Ejercicio 1:
Resume en dos oraciones el fragmento sobre La Laguna.

Fragmento citado:
-=-=-

Es más, en esos tiempos ni siquiera había rastros de los Laureles de la India que desde hace décadas crecen majestuosos, adornan La Laguna y ofrecen sus sombras protectoras a los visitantes. Esos árboles empezaron a conocerse en estas latitudes en la época postrevolucionaria, pues fueron los indios yaquis quienes los trajeron de la península de Yucatán, al regreso del destierro.
A ello deben estos árboles el festivo nombre de “yucatecos” con que los habitantes del Sur de Sonora los conocen y que sin dificultad se ambientaron al clima extremoso de la región. Aunque sólo se dispone de testimonios orales, la gente de antes aseguraba que durante las travesías de José Ma. Leyva Pérez, Cajeme, en campaña por hermanar Yaqui y Mayo, rancheaba en las inmediaciones del remanso, donde además refrescaba las cabalgaduras. Se notan los aires de leyenda y nostalgia en esta versión y es poco probable que sucediera, pues en las cercanías están las riberas del Río Yaqui donde acampar tenía otras ventajas.
El represo de mi General
A mediados de la década de los 20´s del siglo pasado, tras cumplir el mandato en la presidencia de la República, el Gral. Álvaro Obregón se enfrascó en diversas empresas. Para las actividades agropecuarias, Obregón construyó la Hacienda del Náinari al oriente del estanque y abrió al cultivo centenares de hectáreas. Andando el tiempo mandó dragar el lecho de la laguna para contener las avenidas de las lluvias y almacenar las demasías.

-=-=-

Ejercicio 2:
Transforma en una lista JSON de cadenas las líneas de los registros que empiezan en la que contiene "Screen dimensions: 2576x995" y terminan en la que contiene "Action: click(19, 101)". Pon una cadena por línea y omite las líneas en blanco.

Entradas extraídas:
-=-=-

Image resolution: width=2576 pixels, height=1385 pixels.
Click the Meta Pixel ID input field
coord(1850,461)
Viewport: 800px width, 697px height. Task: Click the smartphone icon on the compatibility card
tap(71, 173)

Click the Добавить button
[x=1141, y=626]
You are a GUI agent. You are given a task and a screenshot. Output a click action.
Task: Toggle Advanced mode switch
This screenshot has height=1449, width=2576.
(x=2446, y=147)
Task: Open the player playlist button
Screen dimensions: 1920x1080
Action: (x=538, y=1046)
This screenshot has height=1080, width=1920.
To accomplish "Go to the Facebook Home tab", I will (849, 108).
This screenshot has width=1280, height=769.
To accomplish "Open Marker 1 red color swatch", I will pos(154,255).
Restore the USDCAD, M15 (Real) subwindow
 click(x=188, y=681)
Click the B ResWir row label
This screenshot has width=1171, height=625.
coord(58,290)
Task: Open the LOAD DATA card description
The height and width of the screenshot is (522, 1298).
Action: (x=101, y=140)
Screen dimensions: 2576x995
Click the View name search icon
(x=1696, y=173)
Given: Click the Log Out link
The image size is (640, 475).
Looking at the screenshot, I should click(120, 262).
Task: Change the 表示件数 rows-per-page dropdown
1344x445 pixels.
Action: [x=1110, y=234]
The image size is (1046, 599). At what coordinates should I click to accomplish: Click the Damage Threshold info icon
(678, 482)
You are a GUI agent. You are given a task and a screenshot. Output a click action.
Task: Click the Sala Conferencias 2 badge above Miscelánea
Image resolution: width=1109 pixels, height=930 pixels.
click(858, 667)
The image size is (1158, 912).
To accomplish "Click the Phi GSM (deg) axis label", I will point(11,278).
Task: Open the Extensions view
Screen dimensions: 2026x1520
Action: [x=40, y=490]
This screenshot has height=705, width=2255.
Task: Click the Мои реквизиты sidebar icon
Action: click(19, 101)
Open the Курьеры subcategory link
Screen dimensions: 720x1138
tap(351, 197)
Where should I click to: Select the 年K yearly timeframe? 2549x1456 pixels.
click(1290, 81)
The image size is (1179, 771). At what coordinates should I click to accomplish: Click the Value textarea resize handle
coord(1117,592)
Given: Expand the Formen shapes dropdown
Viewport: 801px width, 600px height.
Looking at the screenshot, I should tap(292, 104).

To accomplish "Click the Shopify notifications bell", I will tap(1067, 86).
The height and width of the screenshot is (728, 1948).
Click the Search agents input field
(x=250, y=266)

-=-=-

Respuesta del ejercicio 1:
Los Laureles de la India que adornan La Laguna llegaron a la región en la época postrevolucionaria, traídos de la península de Yucatán por los indios yaquis al regreso del destierro, y por eso los habitantes del Sur de Sonora los llaman "yucatecos". A mediados de la década de los 20, tras cumplir su mandato en la presidencia, el Gral. Álvaro Obregón construyó la Hacienda del Náinari al oriente del estanque, abrió al cultivo centenares de hectáreas y mandó dragar el lecho de la laguna para contener las avenidas de las lluvias y almacenar las demasías.

Respuesta del ejercicio 2:
[
  "Screen dimensions: 2576x995",
  "Click the View name search icon",
  "(x=1696, y=173)",
  "Given: Click the Log Out link",
  "The image size is (640, 475).",
  "Looking at the screenshot, I should click(120, 262).",
  "Task: Change the 表示件数 rows-per-page dropdown",
  "1344x445 pixels.",
  "Action: [x=1110, y=234]",
  "The image size is (1046, 599). At what coordinates should I click to accomplish: Click the Damage Threshold info icon",
  "(678, 482)",
  "You are a GUI agent. You are given a task and a screenshot. Output a click action.",
  "Task: Click the Sala Conferencias 2 badge above Miscelánea",
  "Image resolution: width=1109 pixels, height=930 pixels.",
  "click(858, 667)",
  "The image size is (1158, 912).",
  "To accomplish \"Click the Phi GSM (deg) axis label\", I will point(11,278).",
  "Task: Open the Extensions view",
  "Screen dimensions: 2026x1520",
  "Action: [x=40, y=490]",
  "This screenshot has height=705, width=2255.",
  "Task: Click the Мои реквизиты sidebar icon",
  "Action: click(19, 101)"
]